Yes, the News Can Survive the Newspaper; New York Times, 9/4/16

Jim Rutenberg, New York Times; Yes, the News Can Survive the Newspaper:
"In this case, as the ad dollars that have long financed journalism vaporize into the electronic ether, you don’t know with any certainty that the best services that newspapers have provided — holding public officials to account, rooting out corruption — will live on.
If anything, today’s “efficiencies” may even set readers back by pumping out lowest-common-denominator nonsense or, at worst, disinformation.
Just look at what happened last week after that Goliath of the digital transformation, Facebook, pared back the team of “curators” and copy editors who oversaw the selection process for its “Trending Topics” feed. Instead, it gave more control over to an algorithm...
The Facebook experience wasn’t all that far off from the doomsday scenario John Oliver recently envisioned on his HBO show “Last Week Tonight.”...
Know-nothing press haters may say that news organizations are going out of business because the public is shunning them, but that’s not the case at all. Through online exposure, newspapers are reaching more people than ever. The problem is how they make money. Circulation for physical newspapers is declining, and so is print advertising; digital ads remain far less profitable. The trick is finding a way to make up the lost revenue."

Friday, August 19, 2016

Britain’s Paper Tigers; New York Times, 8/10/16

Stig Abell, New York Times; Britain’s Paper Tigers:
"The Sun can still call an election correctly, can still elicit outrage and comment. The Mirror, The Sun and The Mail hope to turn their vast online audiences into a profitable business model.
And there is a gradual resurgence of a willingness to pay for quality. The Times and The Sunday Times, paywalled and protected, have become profitable perhaps for the first time in history.
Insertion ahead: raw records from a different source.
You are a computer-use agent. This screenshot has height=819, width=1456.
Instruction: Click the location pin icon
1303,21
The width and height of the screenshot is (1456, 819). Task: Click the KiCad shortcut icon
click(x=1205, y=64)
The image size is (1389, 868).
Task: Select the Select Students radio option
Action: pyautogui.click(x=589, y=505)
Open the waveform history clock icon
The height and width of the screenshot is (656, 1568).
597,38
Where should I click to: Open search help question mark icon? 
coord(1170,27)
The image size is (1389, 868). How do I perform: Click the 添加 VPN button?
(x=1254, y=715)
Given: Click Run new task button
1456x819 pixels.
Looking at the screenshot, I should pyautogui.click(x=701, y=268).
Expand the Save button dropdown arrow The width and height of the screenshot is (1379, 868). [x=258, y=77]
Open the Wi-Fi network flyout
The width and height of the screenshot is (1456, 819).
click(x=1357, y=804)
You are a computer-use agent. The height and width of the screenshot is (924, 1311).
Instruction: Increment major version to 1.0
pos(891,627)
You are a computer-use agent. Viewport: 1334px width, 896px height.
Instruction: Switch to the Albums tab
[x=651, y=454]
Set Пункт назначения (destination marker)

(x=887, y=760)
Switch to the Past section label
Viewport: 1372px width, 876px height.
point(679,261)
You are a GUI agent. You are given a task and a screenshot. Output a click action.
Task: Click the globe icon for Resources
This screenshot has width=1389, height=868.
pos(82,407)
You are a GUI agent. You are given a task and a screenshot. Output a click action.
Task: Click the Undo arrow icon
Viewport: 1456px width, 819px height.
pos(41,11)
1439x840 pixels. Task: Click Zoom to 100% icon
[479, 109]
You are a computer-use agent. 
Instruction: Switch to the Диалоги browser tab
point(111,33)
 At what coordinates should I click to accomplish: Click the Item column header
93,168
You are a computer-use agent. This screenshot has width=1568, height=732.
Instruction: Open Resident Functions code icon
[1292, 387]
Paywalls — once seen as an embodiment of Luddism in the giddy world of the free internet — now seem essential to the survival of professional writing.
Yet there has never been a more hostile environment to journalism than exists today, and not only in economic terms. The democratizing effect of social media, a potentially healthful development, has also given rise to a cynicism directed toward the mainstream media. This is all part of a new angriness in politics."

Thursday, August 11, 2016

John Oliver’s newspaper rant hits a nerve: “We’ve watched it being not-so-slowly destroyed by forces beyond our control”; Salon, 8/10/16

Scott Timberg, Salon; John Oliver’s newspaper rant hits a nerve: “We’ve watched it being not-so-slowly destroyed by forces beyond our control” :
"So part of what’s interesting about Oliver’s bit — which looked at both the causes of the decline as well as the effects, with his usual combination of hyperventilating moralism and comic exaggeration — is that some seem frustrated with it. And not just people who hate the press, but people who value what it does.
The most visible of these criticisms so far has come from the president of the Newspaper Association of America, who praised the segment’s opening. “But making fun of experiments,” David Chavern wrote, “and pining away for days when classified ads and near-monopolistic positions in local ad markets funded journalism is pointless and ultimately harmful.”
Sullivan, who was once the executive editor of the Buffalo News and the public editor of the New York Times, hit back sharply in a Post piece:
Actually, no. What Oliver did was precisely nail everything that’s been happening in the industry that Chavern represents: The shrinking staffs, the abandonment of important beats, the love of click bait over substance, the deadly loss of ad revenue, the truly bad ideas that have come to the surface out of desperation, the persistent failures to serve the reading public."

Journalism: Last Week Tonight with John Oliver (HBO); HBO via YouTube, 8/7/16

HBO via YouTube; Journalism: Last Week Tonight with John Oliver (HBO) :
"The newspaper industry is suffering. That’s bad news for journalists — both real and fictional."